Pixel coordinate grounding data
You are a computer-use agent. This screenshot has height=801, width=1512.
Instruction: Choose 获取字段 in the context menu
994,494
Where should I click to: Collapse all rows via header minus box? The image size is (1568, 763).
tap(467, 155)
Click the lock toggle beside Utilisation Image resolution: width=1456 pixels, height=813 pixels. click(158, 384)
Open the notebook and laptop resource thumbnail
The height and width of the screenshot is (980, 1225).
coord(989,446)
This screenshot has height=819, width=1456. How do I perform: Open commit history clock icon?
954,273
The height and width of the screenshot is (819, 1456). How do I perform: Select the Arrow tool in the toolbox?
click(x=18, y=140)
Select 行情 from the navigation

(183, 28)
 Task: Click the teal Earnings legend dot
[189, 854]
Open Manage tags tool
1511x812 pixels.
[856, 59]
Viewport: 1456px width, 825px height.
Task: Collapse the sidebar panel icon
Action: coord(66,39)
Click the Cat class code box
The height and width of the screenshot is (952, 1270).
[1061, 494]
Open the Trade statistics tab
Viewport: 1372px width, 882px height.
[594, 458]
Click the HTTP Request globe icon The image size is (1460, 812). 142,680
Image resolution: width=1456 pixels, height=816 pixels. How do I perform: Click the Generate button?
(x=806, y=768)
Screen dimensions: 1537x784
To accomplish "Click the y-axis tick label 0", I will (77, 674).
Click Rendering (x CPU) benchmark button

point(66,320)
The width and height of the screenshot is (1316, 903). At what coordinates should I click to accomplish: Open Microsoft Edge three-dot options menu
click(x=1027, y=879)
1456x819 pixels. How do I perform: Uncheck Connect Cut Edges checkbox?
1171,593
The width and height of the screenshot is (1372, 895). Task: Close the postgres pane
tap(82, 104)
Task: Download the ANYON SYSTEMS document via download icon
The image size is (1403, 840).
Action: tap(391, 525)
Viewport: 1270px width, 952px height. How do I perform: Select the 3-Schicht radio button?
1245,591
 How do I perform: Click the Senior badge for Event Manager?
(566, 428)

WHAT IS EXPECTED
Give back every record exactly.

TASK RESPONSE
You are a computer-use agent. This screenshot has height=801, width=1512.
Instruction: Choose 获取字段 in the context menu
994,494
Where should I click to: Collapse all rows via header minus box? The image size is (1568, 763).
tap(467, 155)
Click the lock toggle beside Utilisation Image resolution: width=1456 pixels, height=813 pixels. click(158, 384)
Open the notebook and laptop resource thumbnail
The height and width of the screenshot is (980, 1225).
coord(989,446)
This screenshot has height=819, width=1456. How do I perform: Open commit history clock icon?
954,273
The height and width of the screenshot is (819, 1456). How do I perform: Select the Arrow tool in the toolbox?
click(x=18, y=140)
Select 行情 from the navigation

(183, 28)
 Task: Click the teal Earnings legend dot
[189, 854]
Open Manage tags tool
1511x812 pixels.
[856, 59]
Viewport: 1456px width, 825px height.
Task: Collapse the sidebar panel icon
Action: coord(66,39)
Click the Cat class code box
The height and width of the screenshot is (952, 1270).
[1061, 494]
Open the Trade statistics tab
Viewport: 1372px width, 882px height.
[594, 458]
Click the HTTP Request globe icon The image size is (1460, 812). 142,680
Image resolution: width=1456 pixels, height=816 pixels. How do I perform: Click the Generate button?
(x=806, y=768)
Screen dimensions: 1537x784
To accomplish "Click the y-axis tick label 0", I will (77, 674).
Click Rendering (x CPU) benchmark button

point(66,320)
The width and height of the screenshot is (1316, 903). At what coordinates should I click to accomplish: Open Microsoft Edge three-dot options menu
click(x=1027, y=879)
1456x819 pixels. How do I perform: Uncheck Connect Cut Edges checkbox?
1171,593
The width and height of the screenshot is (1372, 895). Task: Close the postgres pane
tap(82, 104)
Task: Download the ANYON SYSTEMS document via download icon
The image size is (1403, 840).
Action: tap(391, 525)
Viewport: 1270px width, 952px height. How do I perform: Select the 3-Schicht radio button?
1245,591
 How do I perform: Click the Senior badge for Event Manager?
(566, 428)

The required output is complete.